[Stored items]
--

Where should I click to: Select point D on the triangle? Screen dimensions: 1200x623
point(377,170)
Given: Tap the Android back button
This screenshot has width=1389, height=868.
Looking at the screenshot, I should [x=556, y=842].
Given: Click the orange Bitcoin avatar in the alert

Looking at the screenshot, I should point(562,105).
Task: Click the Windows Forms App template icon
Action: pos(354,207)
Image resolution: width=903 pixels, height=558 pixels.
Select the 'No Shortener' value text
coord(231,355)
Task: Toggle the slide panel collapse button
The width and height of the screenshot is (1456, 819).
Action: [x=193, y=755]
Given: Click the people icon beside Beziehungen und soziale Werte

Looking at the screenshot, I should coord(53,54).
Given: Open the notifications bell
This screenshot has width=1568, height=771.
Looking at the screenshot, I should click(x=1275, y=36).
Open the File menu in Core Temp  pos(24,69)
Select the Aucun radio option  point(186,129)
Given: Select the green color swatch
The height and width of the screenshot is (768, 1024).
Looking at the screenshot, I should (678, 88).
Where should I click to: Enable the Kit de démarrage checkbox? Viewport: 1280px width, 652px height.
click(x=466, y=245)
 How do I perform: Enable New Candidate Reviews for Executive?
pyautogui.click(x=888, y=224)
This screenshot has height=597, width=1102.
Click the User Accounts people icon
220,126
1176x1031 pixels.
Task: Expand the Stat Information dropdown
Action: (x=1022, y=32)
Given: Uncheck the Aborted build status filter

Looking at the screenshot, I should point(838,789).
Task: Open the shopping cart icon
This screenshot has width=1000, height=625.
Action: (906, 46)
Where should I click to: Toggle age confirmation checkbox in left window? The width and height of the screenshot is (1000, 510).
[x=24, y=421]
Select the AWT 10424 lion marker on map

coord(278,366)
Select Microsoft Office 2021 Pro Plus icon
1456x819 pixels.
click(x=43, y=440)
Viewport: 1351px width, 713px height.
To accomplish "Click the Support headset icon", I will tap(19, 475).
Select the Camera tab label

--

§ **Task goal**:
The first line of the records begins the span, and the line containing "This screenshot has height=597, width=1102." ends it. Reproduce that span exactly, both ends included.

§ **Finished exercise**:
Where should I click to: Select point D on the triangle? Screen dimensions: 1200x623
point(377,170)
Given: Tap the Android back button
This screenshot has width=1389, height=868.
Looking at the screenshot, I should [x=556, y=842].
Given: Click the orange Bitcoin avatar in the alert

Looking at the screenshot, I should point(562,105).
Task: Click the Windows Forms App template icon
Action: pos(354,207)
Image resolution: width=903 pixels, height=558 pixels.
Select the 'No Shortener' value text
coord(231,355)
Task: Toggle the slide panel collapse button
The width and height of the screenshot is (1456, 819).
Action: [x=193, y=755]
Given: Click the people icon beside Beziehungen und soziale Werte

Looking at the screenshot, I should coord(53,54).
Given: Open the notifications bell
This screenshot has width=1568, height=771.
Looking at the screenshot, I should click(x=1275, y=36).
Open the File menu in Core Temp  pos(24,69)
Select the Aucun radio option  point(186,129)
Given: Select the green color swatch
The height and width of the screenshot is (768, 1024).
Looking at the screenshot, I should (678, 88).
Where should I click to: Enable the Kit de démarrage checkbox? Viewport: 1280px width, 652px height.
click(x=466, y=245)
 How do I perform: Enable New Candidate Reviews for Executive?
pyautogui.click(x=888, y=224)
This screenshot has height=597, width=1102.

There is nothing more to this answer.